Better technology yields far greater efficiency. Today about one-third of health spending does not improve patient health. That accounts for a remarkable 5 percent of our national GDP. It's just plain waste, and in many cases it makes things worse for patients. The overuse, under-use and misuse of healthcare can be contained by giving our providers better information about what works and what doesn't, then rewarding those who use this information and penalizing those who do not. Today, the inefficiencies in our healthcare system are like a flat tire that prevents our entire economy from running smoothly.

To tame the rising price of healthcare, we must also address the burdens that chronic or catastrophic illnesses place on our current system. That means finding a way to make sure that the most expensive conditions -many of which, a mere generation ago, were untreatable - do not drive up healthcare premiums for everyone else. We need a government "reinsurance" program to help cover these costs.

That is our plan - rooted in a deep understanding of our current healthcare system, a belief in smart policy that emphasizes the convergence of economic self-interest and shared responsibility, and reflective of years spent listening to the American people.

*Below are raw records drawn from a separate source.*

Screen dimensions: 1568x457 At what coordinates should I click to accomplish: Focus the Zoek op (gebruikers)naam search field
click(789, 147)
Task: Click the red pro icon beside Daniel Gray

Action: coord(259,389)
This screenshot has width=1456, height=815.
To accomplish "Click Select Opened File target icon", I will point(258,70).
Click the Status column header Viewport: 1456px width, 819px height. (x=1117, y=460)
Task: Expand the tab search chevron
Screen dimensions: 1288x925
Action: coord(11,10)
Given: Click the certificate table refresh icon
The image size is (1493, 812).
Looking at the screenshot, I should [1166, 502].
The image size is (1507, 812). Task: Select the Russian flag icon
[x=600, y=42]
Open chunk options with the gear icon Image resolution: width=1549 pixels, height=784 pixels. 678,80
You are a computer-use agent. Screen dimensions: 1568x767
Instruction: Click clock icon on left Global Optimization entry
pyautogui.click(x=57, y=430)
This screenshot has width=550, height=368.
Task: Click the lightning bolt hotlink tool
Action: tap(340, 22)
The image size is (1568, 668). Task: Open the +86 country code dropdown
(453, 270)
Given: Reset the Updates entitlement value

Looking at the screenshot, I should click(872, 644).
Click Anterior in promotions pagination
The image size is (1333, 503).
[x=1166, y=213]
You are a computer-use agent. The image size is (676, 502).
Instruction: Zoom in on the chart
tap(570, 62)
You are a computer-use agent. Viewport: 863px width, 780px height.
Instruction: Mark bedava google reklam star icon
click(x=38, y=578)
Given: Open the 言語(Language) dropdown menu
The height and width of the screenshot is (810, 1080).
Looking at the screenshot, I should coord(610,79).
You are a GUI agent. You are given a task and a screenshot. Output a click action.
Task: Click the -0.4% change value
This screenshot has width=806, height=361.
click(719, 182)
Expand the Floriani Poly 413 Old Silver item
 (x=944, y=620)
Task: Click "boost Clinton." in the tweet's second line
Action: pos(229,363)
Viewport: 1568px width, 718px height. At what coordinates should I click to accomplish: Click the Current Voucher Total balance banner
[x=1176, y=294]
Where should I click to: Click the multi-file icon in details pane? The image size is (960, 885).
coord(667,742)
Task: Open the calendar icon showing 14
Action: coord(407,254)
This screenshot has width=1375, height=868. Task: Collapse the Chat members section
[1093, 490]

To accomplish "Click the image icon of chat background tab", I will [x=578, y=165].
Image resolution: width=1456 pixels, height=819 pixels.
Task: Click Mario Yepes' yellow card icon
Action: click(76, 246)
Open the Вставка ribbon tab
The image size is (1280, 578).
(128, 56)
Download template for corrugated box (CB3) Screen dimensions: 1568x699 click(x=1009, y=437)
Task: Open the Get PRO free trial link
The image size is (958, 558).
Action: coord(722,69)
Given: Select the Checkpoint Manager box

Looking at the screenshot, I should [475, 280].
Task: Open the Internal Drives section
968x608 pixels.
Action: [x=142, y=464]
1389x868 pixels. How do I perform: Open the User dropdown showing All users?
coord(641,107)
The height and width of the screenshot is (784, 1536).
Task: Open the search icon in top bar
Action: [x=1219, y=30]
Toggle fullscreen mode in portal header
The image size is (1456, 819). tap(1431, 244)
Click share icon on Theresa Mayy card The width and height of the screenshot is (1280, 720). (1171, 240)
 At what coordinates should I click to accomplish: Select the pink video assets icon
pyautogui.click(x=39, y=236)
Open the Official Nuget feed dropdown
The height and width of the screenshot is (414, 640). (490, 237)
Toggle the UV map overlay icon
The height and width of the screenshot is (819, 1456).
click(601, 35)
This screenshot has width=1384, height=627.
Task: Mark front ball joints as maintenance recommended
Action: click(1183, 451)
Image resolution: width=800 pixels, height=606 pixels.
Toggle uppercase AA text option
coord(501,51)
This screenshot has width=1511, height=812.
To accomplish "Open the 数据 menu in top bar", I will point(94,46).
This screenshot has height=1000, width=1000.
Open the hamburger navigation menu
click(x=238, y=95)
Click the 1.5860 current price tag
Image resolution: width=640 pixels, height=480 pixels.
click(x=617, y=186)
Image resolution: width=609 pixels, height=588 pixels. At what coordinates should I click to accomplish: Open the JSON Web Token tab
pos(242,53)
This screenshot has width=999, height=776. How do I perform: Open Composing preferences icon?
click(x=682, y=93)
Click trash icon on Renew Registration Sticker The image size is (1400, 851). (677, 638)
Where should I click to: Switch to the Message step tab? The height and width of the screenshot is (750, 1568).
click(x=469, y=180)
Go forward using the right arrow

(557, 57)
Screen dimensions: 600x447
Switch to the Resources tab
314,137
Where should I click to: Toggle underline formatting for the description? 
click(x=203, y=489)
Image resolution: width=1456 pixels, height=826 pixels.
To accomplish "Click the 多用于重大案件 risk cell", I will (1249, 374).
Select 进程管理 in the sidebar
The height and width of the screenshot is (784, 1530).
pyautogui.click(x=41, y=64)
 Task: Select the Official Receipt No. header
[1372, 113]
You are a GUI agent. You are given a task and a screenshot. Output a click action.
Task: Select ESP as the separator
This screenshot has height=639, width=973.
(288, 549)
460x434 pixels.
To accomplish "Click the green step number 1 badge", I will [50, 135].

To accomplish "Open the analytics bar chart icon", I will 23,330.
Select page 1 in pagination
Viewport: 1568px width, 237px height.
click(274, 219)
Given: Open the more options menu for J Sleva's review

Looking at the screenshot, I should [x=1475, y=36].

Unfortunately, Sen. John McCain (R-Ariz.) has dusted off George Bush's so-called "ownership society" - and claimed it as his own. The McCain-Bush plan could force 160 million Americans to give up their current group health insurance and instead use an insufficient tax break to purchase a new individual plan in a market that regularly discriminates against the sick and the elderly. According to a recent report, as many as 90 million could be turned away by HMOs because of age, gender or preexisting conditions. McCain's message is clear: "You're on your own."

Democrats have long been winning this argument on the merits. What's different now is that business leaders from the CEO of Wal-Mart to the National Federation of Independent Businesses have realized their stake in fixing a broken system and lent their voices to the chorus of calls for change.

So let us live up to the great moral tradition of our party - and strengthen America's economy - with a healthcare system that finally works for all Americans.